匡庐山中,一座不知名的草亭脚店内,一黑一白两位道影相对而坐,夕阳初下,漫天彤云,炎热了一整天的风终于在穿梭过荫翳葳蕤的林间带上了丝丝凉意。

见到山叟独坐幽篁热情地替自己满上一盏乡间米酒,祈雨师也缓缓打开了话匣。

“哦?名字很奇怪?你祈雨师的名字不就很奇怪了?我这个独坐幽篁的名字也一样奇怪,莫非比你我的名字更奇怪吗?”对于饮酒聊天这类跟正事不相干的闲事,山叟素来热衷。

“当然。你我这名字多半是际遇所迫或是活得太久了,江湖上的胡诌传言便慢慢替代了真实的名姓。可是这位前辈的名字却多半是随口起的,而且就算是随口起的也未免起的太过随意了些。”

“吓!”独坐幽篁被他说得兴致大好:“你这个祈雨师的名号也起的很随意呀。哪年有什么旱情,这天底下便到处都是你了。”

听他调侃,祈雨师也不由得苦笑一声道:“你以为我喜欢这个名号啊?”

“这么说来还是有原因的?”

“那是自然。”

“那就说来听听。”

“还不是因为女魃一族……”祈雨师猛然一顿,从来半开半合的眼眸竟倏忽睁开,山叟只觉得眼前闪过两点寒星之芒,竟好似要震颤乾坤!

“你不必套我身上的秘密。我身上的事情你还是知道的越少越好,否则有些麻烦不管你有几条命都不够死的。”

暗道一声“可惜”,山叟嘻嘻一笑道:“休要拿这话来唬我。据说江湖史上,每次有大的反派组织要入世之前,都会花大价钱托人用这句话作为出场铺垫的。你该不会也是被买通的这个这个……叫什么来着?越限人上次说的是叫——带盐人!是吧?”

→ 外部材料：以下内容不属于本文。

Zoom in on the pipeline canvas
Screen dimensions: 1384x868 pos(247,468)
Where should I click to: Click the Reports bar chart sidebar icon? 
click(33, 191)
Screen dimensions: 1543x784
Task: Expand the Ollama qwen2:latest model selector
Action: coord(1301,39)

“什么乱七八糟的?”祈雨师缓缓阖上眼睛,恢复了之前半睁半闭的状态。

“说吧说吧,什么组织?我也帮着去宣传宣传,给你打个八八折,便宜算。”山叟身体往前一倾,煞有其事地低声跟祈雨师砍价。

“滚!”祈雨师气不打一处来,怒道:“你看看你,须发皆白,没有两百岁也有一百八了,怎么还跟个贩夫走卒一般?我说的前辈的事你还要不要听?”

“好好好,就属你脾气大。听听听,不听白不听,说吧,那个奇怪的名字叫什么?”

“有点意思。”

“什么?”

“有点意思。”

“什么什么?”

“有、点、意、思!”祈雨师再度怒道。

“我是叫你说这个人的名字,你光在那边感慨有点意思算什么个意思?就算再有意思,你也得说出来意思意思,要不我怎么知道是哪么个有意思?”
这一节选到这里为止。